27 September 2008

Past climate change drove mass extinction in Pakistan

Jeremy Hance, mongabay.com, September 26, 2008

Past climate change cut mammal biodiversity by over half in lost ecosystem

Research on long-vanished mammals in the Siwalik region of Northern Pakistan has yielded results relevant for today. In the span of two-and-a-half million years climate change caused a shift in Siwalik habitat from wet monsoon forest to savannah, dooming over half the mammal species to local extinction. The research was published by the Proceedings of the National Academy of Sciences.

Eight-and-a-half million years ago during the Miocene the Siwalik region was rich in mammal diversity. Findings include two giraffe species, five elephant-relatives, a hominid, horses, rhinos, antelope, mouse deer, bush pigs, and rodents. Although unlike any contemporary ecosystem surviving, it probably most resembled a cross-between Africa's tropical forest and savannah.

The massive climate shift caused the ecosystem's vegetation to change from broad-leaf plants and fruits to grasses. Studying the chemistry and wear of the tooth enamel of various herbivore specimens, researchers reconstructed how the changing ecosystem affected individual species. Some were able to adapt to the new dietary changes; others disappeared.

Mammals dependent on fruit were the first casualty at Siwalik. As soon as forests—and their fruit—disappeared these species vanished and were not replaced. Examples include a hominoid, two large pig-like species, four mouse deer species, and a hippo-like animal.

Modern-day giraffe

Mammals that lived off leaves and grass either adapted their diet to more grass, or were driven out.
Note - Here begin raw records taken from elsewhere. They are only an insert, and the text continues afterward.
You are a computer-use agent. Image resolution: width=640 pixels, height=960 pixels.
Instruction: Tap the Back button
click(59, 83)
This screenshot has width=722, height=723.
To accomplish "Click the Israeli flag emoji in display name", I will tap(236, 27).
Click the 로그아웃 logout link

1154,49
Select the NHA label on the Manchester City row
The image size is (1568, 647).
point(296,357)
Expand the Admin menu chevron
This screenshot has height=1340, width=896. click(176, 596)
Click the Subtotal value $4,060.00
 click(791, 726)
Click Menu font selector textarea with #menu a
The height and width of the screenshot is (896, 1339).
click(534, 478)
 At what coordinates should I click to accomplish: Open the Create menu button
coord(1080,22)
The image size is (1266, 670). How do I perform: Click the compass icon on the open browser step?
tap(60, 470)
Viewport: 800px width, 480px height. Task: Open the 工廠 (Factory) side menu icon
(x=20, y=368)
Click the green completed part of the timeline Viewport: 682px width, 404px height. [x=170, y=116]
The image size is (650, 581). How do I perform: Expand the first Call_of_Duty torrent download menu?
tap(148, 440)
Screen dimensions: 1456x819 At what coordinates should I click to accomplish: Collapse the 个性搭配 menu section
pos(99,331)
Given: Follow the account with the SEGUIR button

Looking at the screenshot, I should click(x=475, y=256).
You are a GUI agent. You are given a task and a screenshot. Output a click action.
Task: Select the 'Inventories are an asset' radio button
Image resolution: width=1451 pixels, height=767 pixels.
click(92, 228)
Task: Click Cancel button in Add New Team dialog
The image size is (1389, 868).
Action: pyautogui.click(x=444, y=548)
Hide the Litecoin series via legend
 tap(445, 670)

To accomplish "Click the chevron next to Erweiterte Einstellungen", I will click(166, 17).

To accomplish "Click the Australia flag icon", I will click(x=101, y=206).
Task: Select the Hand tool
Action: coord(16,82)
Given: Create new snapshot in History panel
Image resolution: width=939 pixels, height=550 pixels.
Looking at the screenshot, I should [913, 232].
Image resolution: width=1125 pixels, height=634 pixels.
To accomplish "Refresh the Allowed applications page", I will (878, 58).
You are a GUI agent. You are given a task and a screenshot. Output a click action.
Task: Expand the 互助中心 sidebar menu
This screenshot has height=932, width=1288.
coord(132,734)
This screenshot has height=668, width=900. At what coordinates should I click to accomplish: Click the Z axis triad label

New immigrants, suited to the emerging savannah, colonized the new ecosystem.

"We see quite a different ecological profile of the kinds of mammals that coexisted after this climate change than before," said lead author Catherine Badgleys, an assistant professor of ecology and evolutionary biology at the University of Michigan. "It's clear that climate has had an impact on the ecological diversity of mammals in the area."

Such discoveries could only happen in a place like Siwalik. The sediments in Siwalik contain a two mile thick rock deposit with mammal specimens from 18 to 1 million years ago. It is the longest and best record of land-dwelling mammals. For their research, Badgley and her fellow researchers poured over 18,000 fossils representing 150 mammal lineages, or species descended from a common ancestor.

Badgely believes the research has relevance to contemporary climate change. "Climate is going to produce changes in ecological structure of all sorts of plants and animals around the world, now as in the past,” Badgley said. “The fossil record can help us understand how much—or how little—climate change is necessary to produce changes in ecosystems.”

For those who believe climate change may transform our existing forests into savannas the prognosis for biodiversity is grim.

Catherine Badgley, John C. Barry, Michele E. Morgan, Sherry V. Nelson, Anna K. Behrensmeyer, Thure E. Cerling, and David Pilbeam. Ecological changes in Miocene mammalian record show impact of prolonged climatic forcing. PNAS Online Early Edition August 18th, 2008.